(Stored items)
********************

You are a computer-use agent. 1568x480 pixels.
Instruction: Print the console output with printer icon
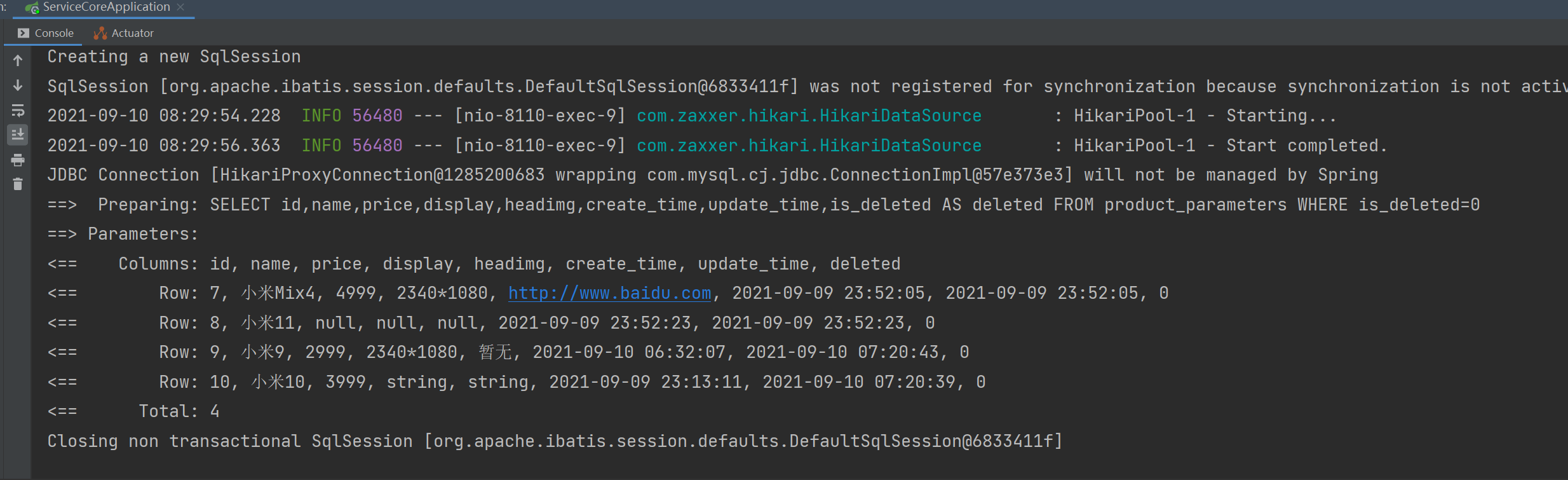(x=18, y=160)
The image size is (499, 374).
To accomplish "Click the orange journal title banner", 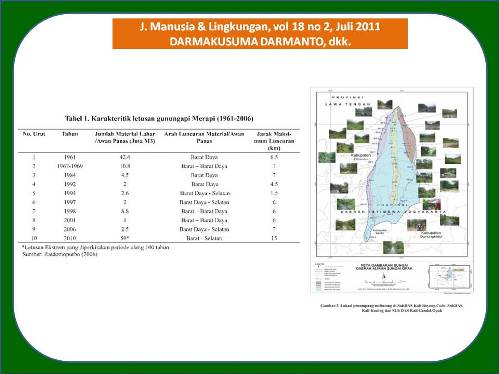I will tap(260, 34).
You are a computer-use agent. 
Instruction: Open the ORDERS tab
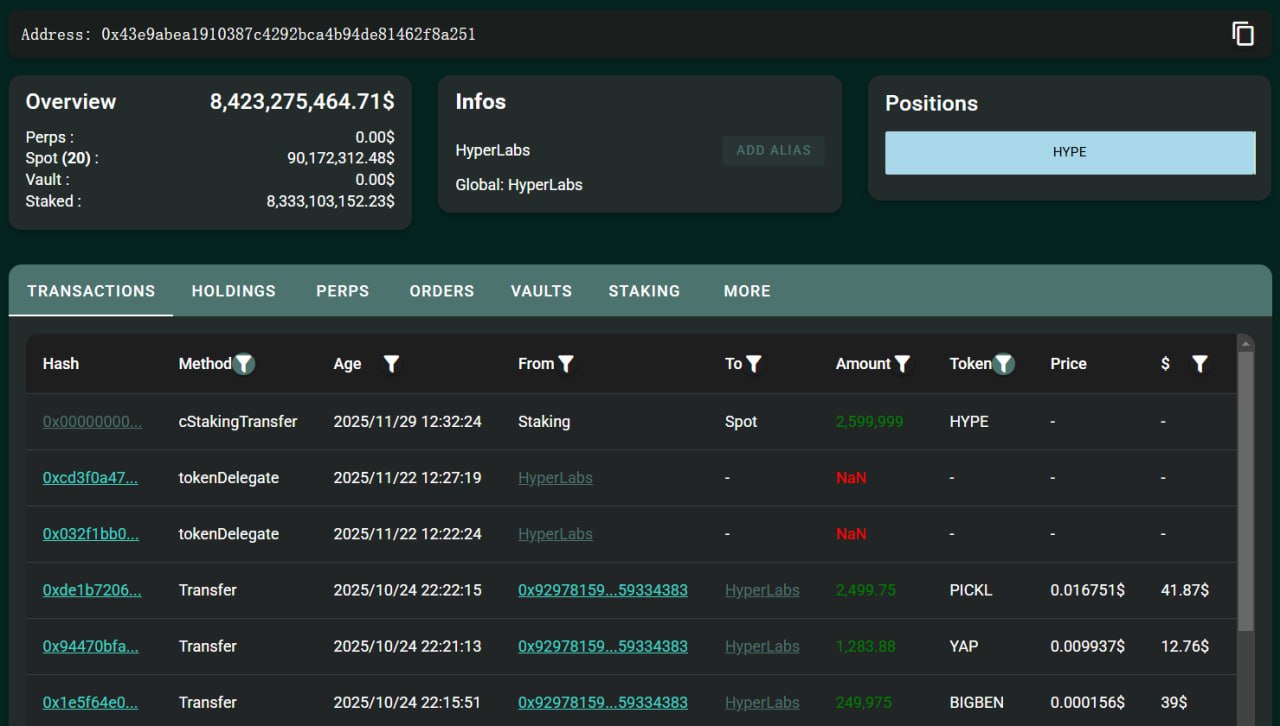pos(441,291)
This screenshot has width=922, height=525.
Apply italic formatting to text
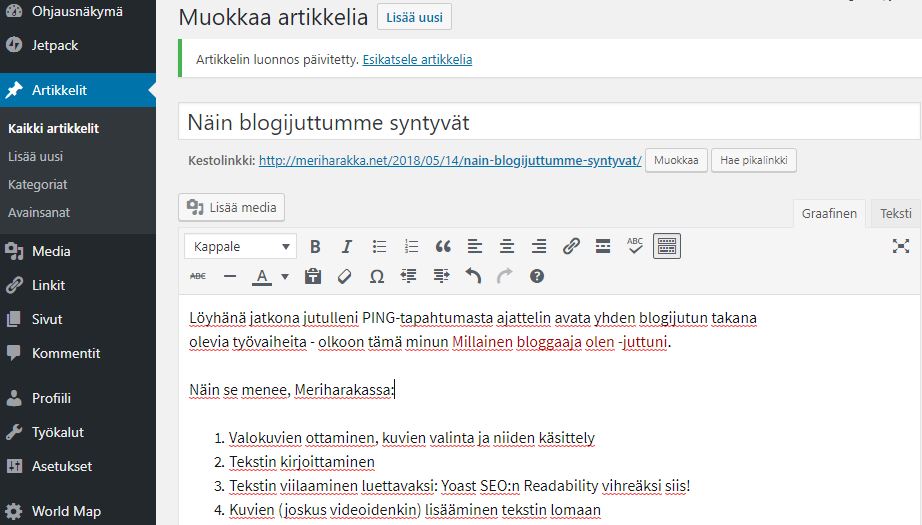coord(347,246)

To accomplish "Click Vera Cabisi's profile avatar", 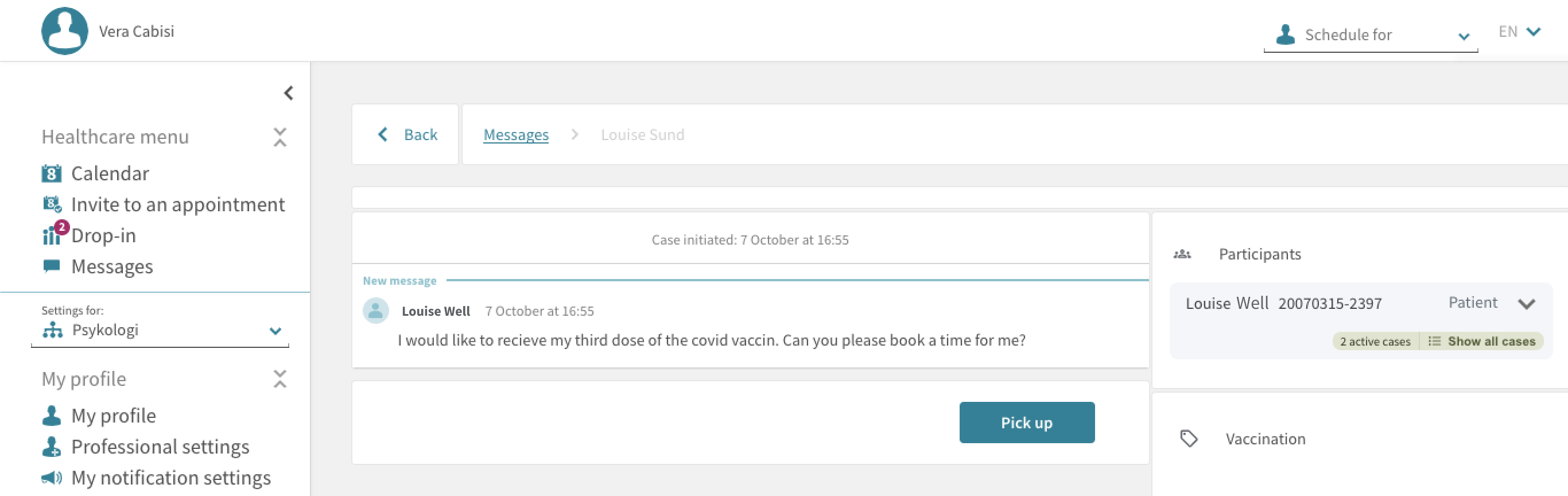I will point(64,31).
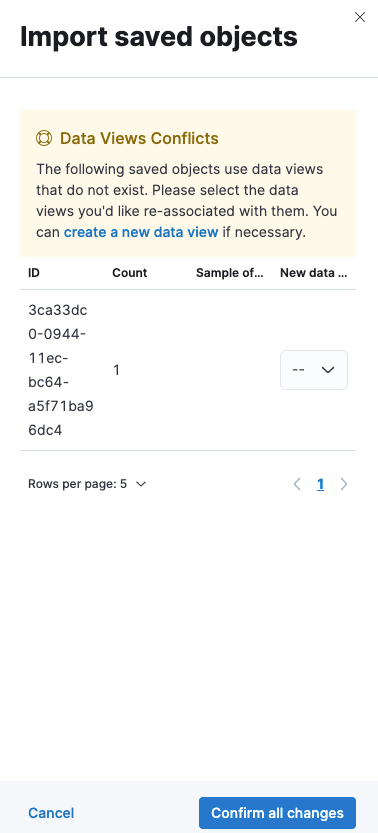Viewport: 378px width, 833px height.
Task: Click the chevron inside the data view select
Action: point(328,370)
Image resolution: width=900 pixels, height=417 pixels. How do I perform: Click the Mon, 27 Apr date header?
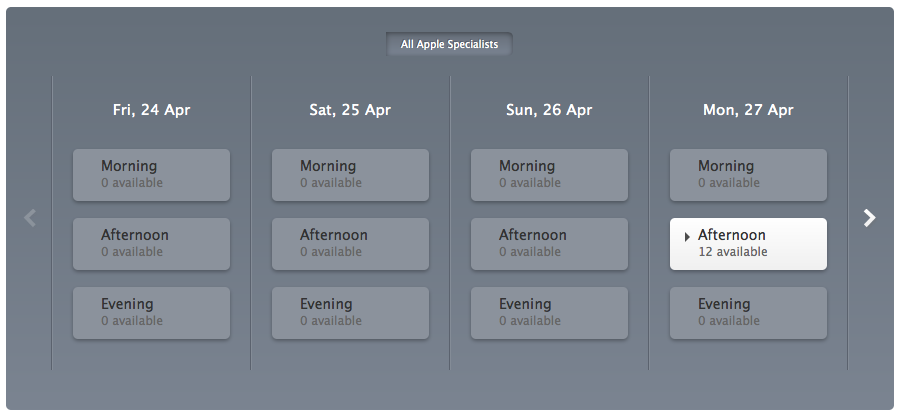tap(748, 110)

********************

What is required: Look for the word "computer". Copy out every line of the data that has it.

Written answer:
You are a computer-use agent. 1568x480 pixels.
You are a computer-use agent. 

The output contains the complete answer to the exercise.